Erstens: Der BVB hat eine Bank, um die ihn so mancher Festgeldkontobesitzer aus dem Süden beneiden dürfte. Eine Bank, deren Kapital offensichtlich immer abrufbar ist. Jakub Blaszczykowski etwa sorgt seit Wochen für Erträge und dafür, dass der Ausfall von Mario Götze nicht ins Gewicht fällt. Gegen Mainz traf Kuba zum 1:0 – sein dritter Treffer in der Rückrunde, hinzu kommen fünf Vorlagen. Nie war er besser. „Kuba ist in puncto Konstanz in der besten Verfassung, seit ich mit ihm arbeite“, bescheinigt Klopp. Kuba selbst sagt nur: „Die Maschine läuft weiter.“

Den das Spiel öffnenden Pass vor jenem Führungstreffer spielte Ilkay Gündogan, noch so ein Bankangestellter. In Abwesenheit des gesperrten Kapitäns Sebastian Kehl navigierte der Deutsch-Türke den BVB durchs Topspiel. Nicht fehlerfrei, aber sehr viel befreiter als in der Hinrunde. Ein wichtiger Beitrag.

Dortmunds Mannschaft ist gierig

Zweitens ist die Gier dieser Mannschaft unverändert ungestillt. Wie sie nur 170 Sekunden nach dem unnötigen Ausgleich durch Mohamed Zidan zurückkam, wie mit Ivan Perisic ein dritter Bankdrücker die neuerliche Führung erzwang und Shinji Kagawa sie erzielte, das zeugt von Klasse. Von Reife. Von Meisterreife. Und das brachte Watzke ins Schwärmen. „Die Willensstärke dieser Mannschaft ist unfassbar.“

Die Willensstärke und, drittens, der starke Wille zur Verbesserung. Denn auch nach dem achten Sieg in Serie stellte sich kein BVB-Spieler hin und stimmte mit ein in die Lobeshymnen der anderen. Im Ge­genteil: „Wir messen uns nicht an den anderen, sondern nur an unserer eigenen Leistung“, sagte Neven Subotic. Und die sei, nunja, gut gewesen – aber beileibe nicht perfekt. „Wir können“, begann Subotic aufzuzählen, „das noch dominanter angehen, noch klarer spielen, unseren Plan noch besser verfolgen. Wir hatten Probleme bei zweiten Bällen und ein paar Fehlpässe.“

Subotic will sich weiter verbessern

Subotic ist kein Nörgler, er ist nur ein Fußballer, der immer besser werden will. Und für genau solche Fußballer scheint Dortmund auch in dieser Saison ein Quell zu sein. Mit Idyll hat das nichts zu tun, sondern mit harter Arbeit.

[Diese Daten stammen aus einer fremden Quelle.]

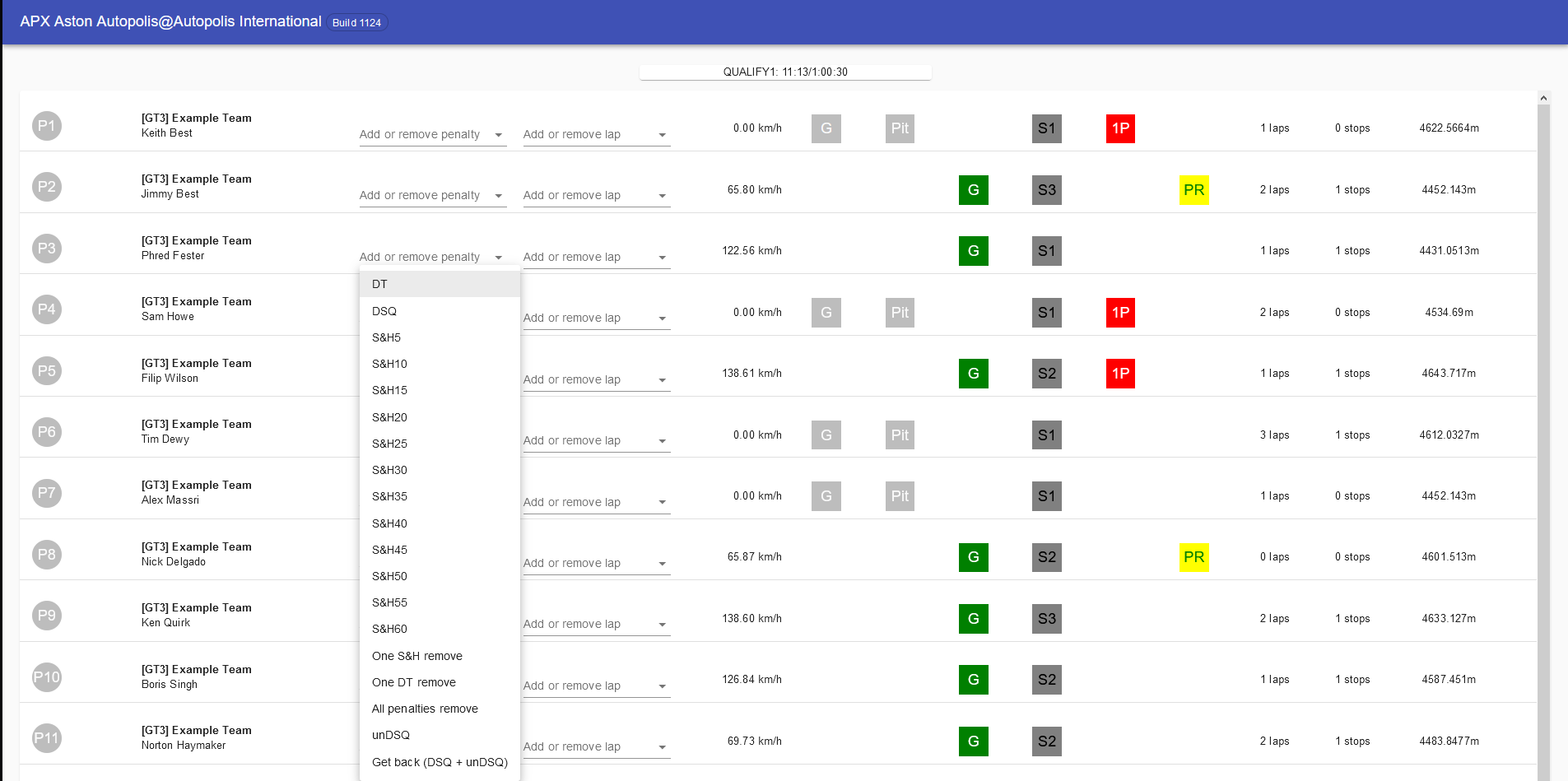This screenshot has height=781, width=1568.
Task: Open the Add or remove lap dropdown for Jimmy Best
Action: [x=596, y=196]
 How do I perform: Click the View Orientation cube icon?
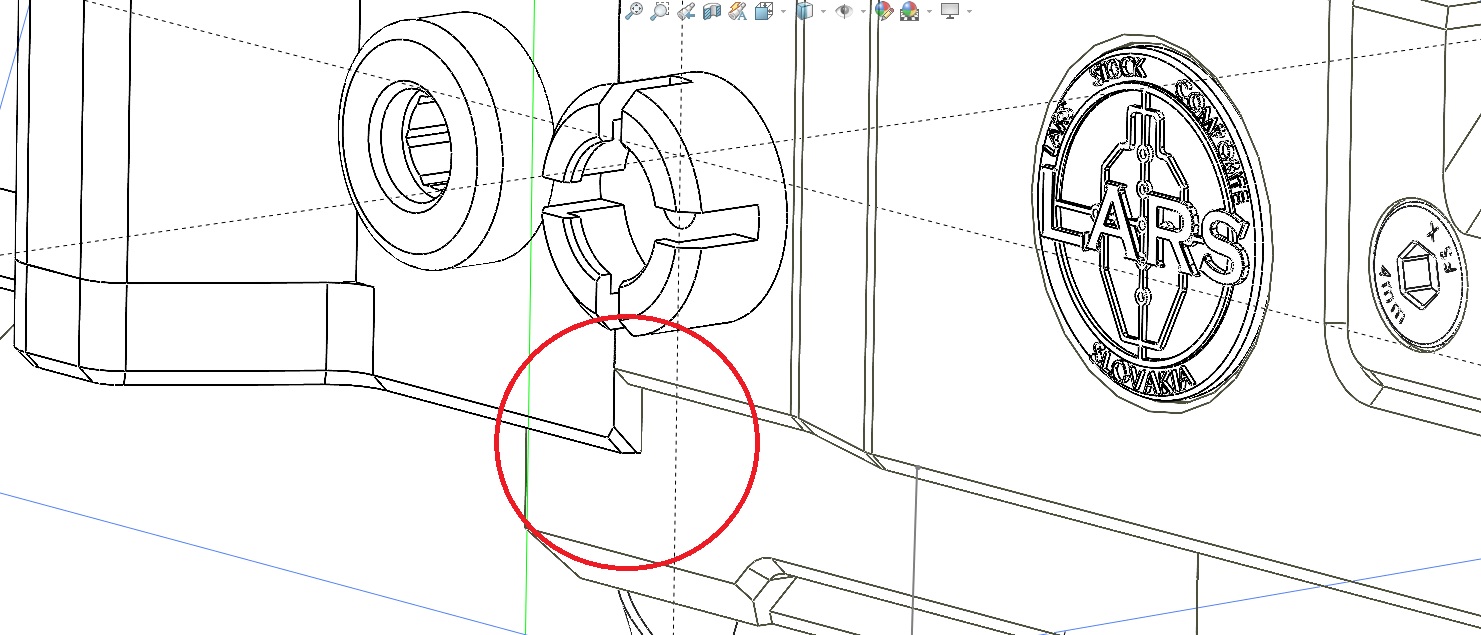(x=764, y=11)
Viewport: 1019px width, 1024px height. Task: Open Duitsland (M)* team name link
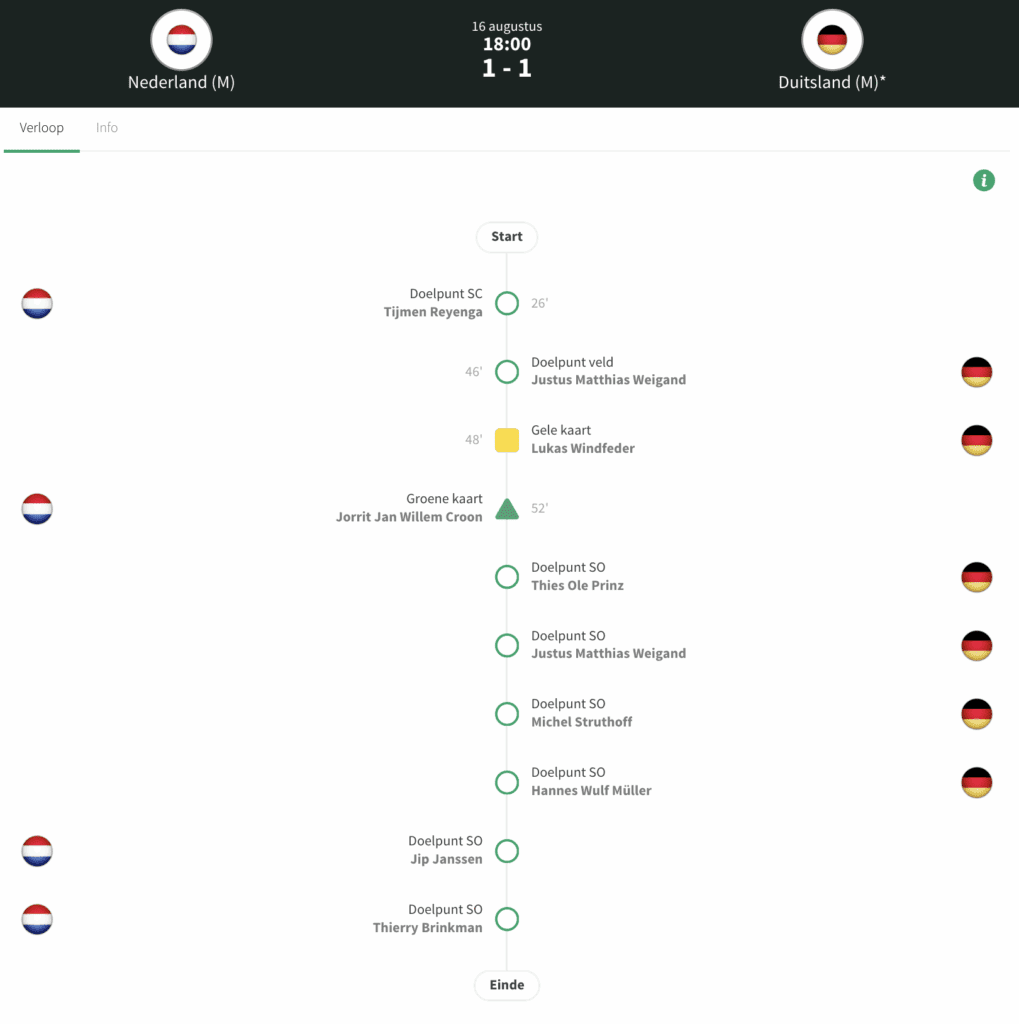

„Wir spielen eine viel bessere Saison, als wir es uns erträumt haben“, sagt Klopp. Wenn man ehrlich ist, eine viel bessere, als es nach der als einmalig eingestuften Vorsaison zu erwarten war. Am Sonntag, nachdem nach den Bayern und den Schalkern auch die Gladbacher verloren hatten, haben in Dortmunds Kneipen keine Wände gewackelt. Man hat es zur Kenntnis genommen. Also sieben Punkte vor Bayern, acht vor Gladbach, elf vor Schalke. Ein perfekter Spieltag. Eine wunderschöne Aussicht. Der Rest kommt Anfang Mai,vielleicht Ende April.